Yup it's possible  :Smile: . That is my family machine it's running gentoo linux with gentoo-dev-sources and gnome. It isn't really that slow, no complaints to speed compared to old win2k from family soo  :Razz: 

----------

## Admiral LSD

I run Gentoo as a server on a P2 450 here, it's not super fast but it gets the job done. Not running X or any kind of WM/DE (over kill for a server anyway) helps a lot though.

----------

## Zepp

oh forgot to mention ram on that comp is only 256meg of sdram too.

----------

## dr slizer

Not a Gentoo expirence, but a Debian experience.

When I and a friend worked on setting up a OpenMosix cluster as a project in school we installed X and Fluxbox on the fastest node. A  Pentium II 300MHz with 128MB RAM. There were no problems at all running fluxbox in it, although it could be bit slow when many pages where open in Mozilla. So using a more lightweight browser would be good if you don't have much RAM.

----------

## carpman

I run gentoo on p2 333 laptop with 192mb ram. I use xfce4,fluxbox,windowsmaker and it runs fine, even use a couple of kde apps that a bit longer to load but work fine.
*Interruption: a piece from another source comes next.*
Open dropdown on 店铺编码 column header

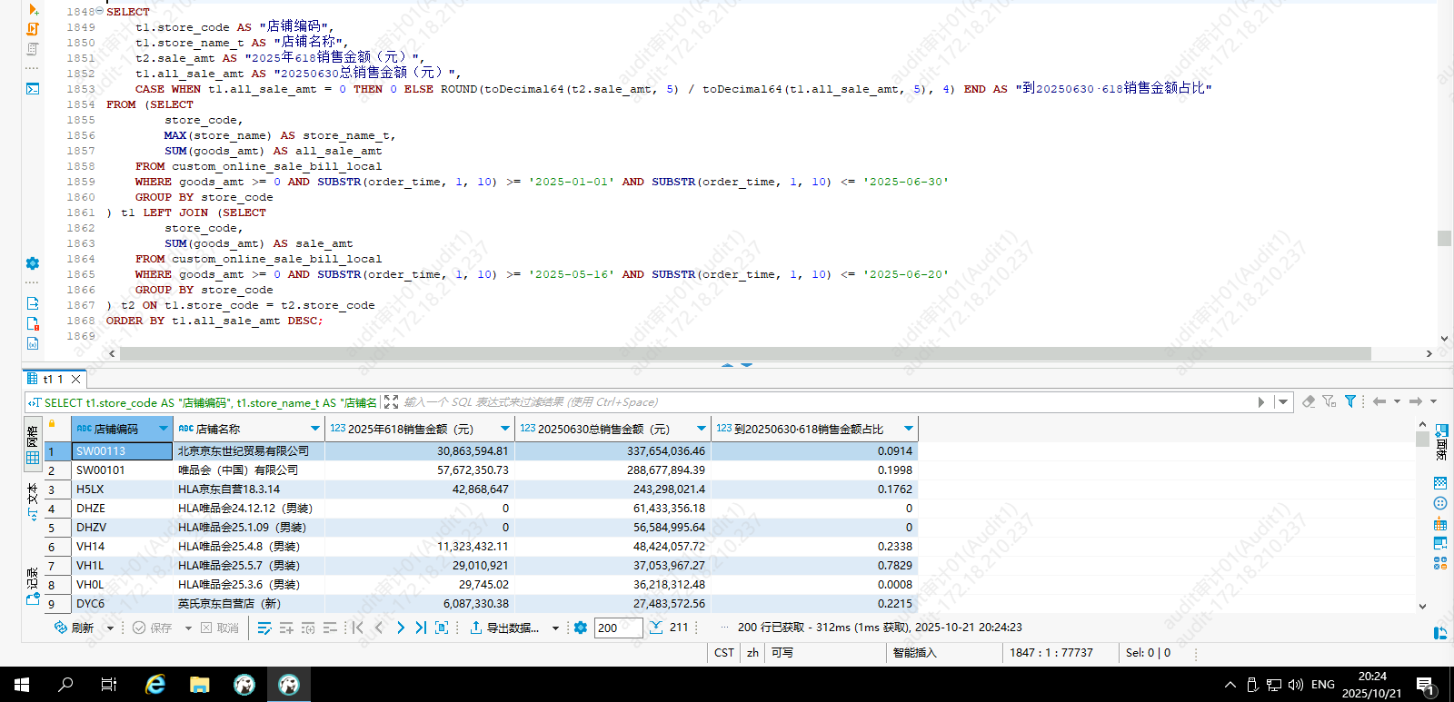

I use 02 but may try 0s.

I have even installed gentoo on 233/128mb and it ran ok with fluxbox.

Showed my laptop to xp user who has 800 p3 with 256mb and he was very impressed with the speed and how much faster i could load apps and move windows about  :Smile: 

----------

## malv

I installed gentoo on a PentiumPro 200MHz with 128MB of ram and a 200Gb hd.

I use distcc in order to have a fast 2.8GHz P4 help compliling.
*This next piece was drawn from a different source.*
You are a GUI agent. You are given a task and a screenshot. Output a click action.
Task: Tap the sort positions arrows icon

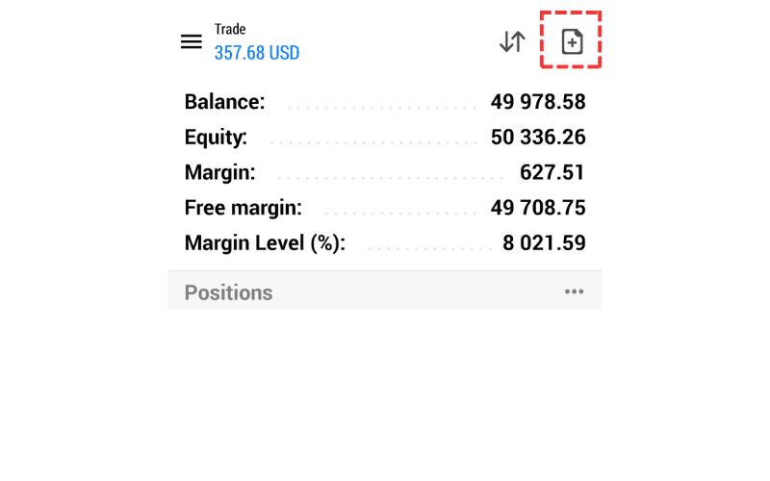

I don't know about gnome, but I managed to install kde from the binary CD. I guess compliling this would have been almost insane. I plan to switch to gnome but haven' t tried with the new 2004.2 binary CD. I also can run MySQL and PyQt/eric3 on it. For many things, response time is quite acceptable.

I mainly use this system as a backup for my other computers via shfs.

malv

----------

## rbr28

Linux will run fine on a P2, it's all in how you configure it.  I have installed linux on a P133 with 32MB and run Xfce on it with no problem.  Sure, I'm also used to running it on high-end servers, and 3Ghz+ desktops, and it's not the same experience, but it works for what you would likely use it for on such systems.Last edited by rbr28 on Sun Aug 15, 2004 10:39 pm; edited 1 time in total

----------

## Nuuul

Sure it will  :Smile: 

In fact, I'm posting this message on a PII 366Mhz (tecra laptop).

It used to be a 266, but I swapped the cpu and increased RAM (big difference).

Installed it from stage1.

Call me nuts, but I spend last week running Acovea (scripts to determine the best CFLAGS/CXXFLAGS for your architecture), and with good results.

Running XFCE on top of X also, too sloppy with gnome/kde for me.

----------

## tsunam

About to go to bed so this'll be very quick.

My very first install of Gentoo is and still is on a p3 500, not much better then a pentium 2  300 or so. Sure It does take a while to compile things...2 days for x and kde at that time. It was a learning experience though and once it was up and running it does what I need it to do, without any really noticalble lag. Now my laptop is blazing compared to it.

I'm gong to be reinstalling the p3 500 soon from scratch since I've learned so much in the year since I installed it and want to have it be a nice clean properly configured stage 1 installer (I did stage 3 initially). Using Distcc to help you compile will also make it a lot less painful.

----------